In a sample quote we pulled from Ingle International for a non-smoking 60-year-old Albertan with no prior health history travelling worldwide (but not in USA) for 6 months, the cost is around $815.
It is worth noting that health care, dentist and doctors visits in developing countries is often so cheap that, unless you’re in need of a serious surgery or ongoing treatments, it may be worth it to price out medical care in the country you plan to live in and decide whether or not it is even worth paying for expat insurance. Medical tourism is, in itself, a great way to save money in retirement. If you’re planning a trip to a country where health care is cheap, consider booking an appointment and getting your work done for a fraction of the cost that it would be at home. We recently had dental work done in Mexico and it was great. Read more about it here.
Nora Dunn has written in great detail about the usage and application of this type of insurance and you can read more about it here.
8. Top Countries To Consider
There are a few things to consider when choosing the ultimate country for your retirement.
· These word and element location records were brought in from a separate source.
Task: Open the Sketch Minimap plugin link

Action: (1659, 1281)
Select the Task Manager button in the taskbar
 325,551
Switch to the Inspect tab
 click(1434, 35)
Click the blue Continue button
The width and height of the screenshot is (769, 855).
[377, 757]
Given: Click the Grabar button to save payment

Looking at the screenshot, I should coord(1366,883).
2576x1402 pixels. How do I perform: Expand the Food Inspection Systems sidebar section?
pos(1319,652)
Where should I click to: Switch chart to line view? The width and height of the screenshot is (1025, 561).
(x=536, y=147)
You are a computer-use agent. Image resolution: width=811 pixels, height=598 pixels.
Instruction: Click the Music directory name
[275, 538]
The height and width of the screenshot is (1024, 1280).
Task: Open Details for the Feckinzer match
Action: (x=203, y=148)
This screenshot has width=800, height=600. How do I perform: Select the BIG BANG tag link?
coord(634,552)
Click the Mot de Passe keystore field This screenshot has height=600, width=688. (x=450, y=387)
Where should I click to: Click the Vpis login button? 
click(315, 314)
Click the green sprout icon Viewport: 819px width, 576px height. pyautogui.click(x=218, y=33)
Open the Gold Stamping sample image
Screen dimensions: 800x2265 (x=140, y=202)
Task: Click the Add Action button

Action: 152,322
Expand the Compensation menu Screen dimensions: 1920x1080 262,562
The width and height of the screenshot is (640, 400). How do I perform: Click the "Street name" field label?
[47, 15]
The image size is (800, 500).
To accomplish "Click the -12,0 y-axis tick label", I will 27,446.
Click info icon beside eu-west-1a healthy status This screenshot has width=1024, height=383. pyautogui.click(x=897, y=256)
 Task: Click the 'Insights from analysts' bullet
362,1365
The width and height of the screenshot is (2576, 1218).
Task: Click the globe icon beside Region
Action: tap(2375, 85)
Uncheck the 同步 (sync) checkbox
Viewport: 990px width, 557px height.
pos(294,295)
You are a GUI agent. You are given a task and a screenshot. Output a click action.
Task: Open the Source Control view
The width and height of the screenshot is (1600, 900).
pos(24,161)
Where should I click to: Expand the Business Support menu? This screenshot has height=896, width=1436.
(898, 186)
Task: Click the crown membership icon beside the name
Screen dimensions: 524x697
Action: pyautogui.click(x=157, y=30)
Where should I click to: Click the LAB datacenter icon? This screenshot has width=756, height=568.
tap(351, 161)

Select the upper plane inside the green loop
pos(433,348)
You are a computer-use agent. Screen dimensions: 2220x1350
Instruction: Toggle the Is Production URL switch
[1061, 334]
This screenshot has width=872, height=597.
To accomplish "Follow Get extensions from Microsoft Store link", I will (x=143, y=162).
Good health facilities, low cost of living, a wide range of accommodations, western amenities, international restaurants and well stocked grocery stores (preferably Costco!) should all be on your wish list. We’ve spent a considerable amount of time living and travelling in over 45 countries, and we’ve put together a quick list of our three favourites below.
- Mexico: No jet lag, Great health care, good roads, Costco and other great grocery stores, very low cost of living, excellent apartments and an easy residency permit for foreign expats.
- Thailand: Very inexpensive, great grocery stores like Tesco, very cheap apartments and restaurants, great international hospitals in Bangkok, inexpensive domestic flights.
- Guatemala: Great value for money, easy to own property and businesses as a foreigner, can deposit upwards of $3000 / month to local banks, no jet lag, lots of apartment options in Antigua and on Lake Atitlan.
We Hope This Helps
Retiring in a foreign country may just mean that you can plan an earlier retirement! Consider these points and do your research to give yourself the knowledge that you need to have an excellent retirement in paradise. If you have any questions, please leave them in the comments below.
One comment on “8 Things You Should Know For An Early Retirement In Canada”
Regarding ex-pat insurance, any idea if you can claim that on Canadian income taxes like you can with normal travel insurance? Depending on your income that could help reduce the costs. My parents were recently able to save a few bucks by claiming their travel insurance when going to the US for 3 months. Also, I believe your home provincial health insurance is valid for 6 months, not 3, at least for Alberta anyway. I know that after 4 months you have to fill out a bunch of paper work explaining what you did and where, but I think your’e still covered.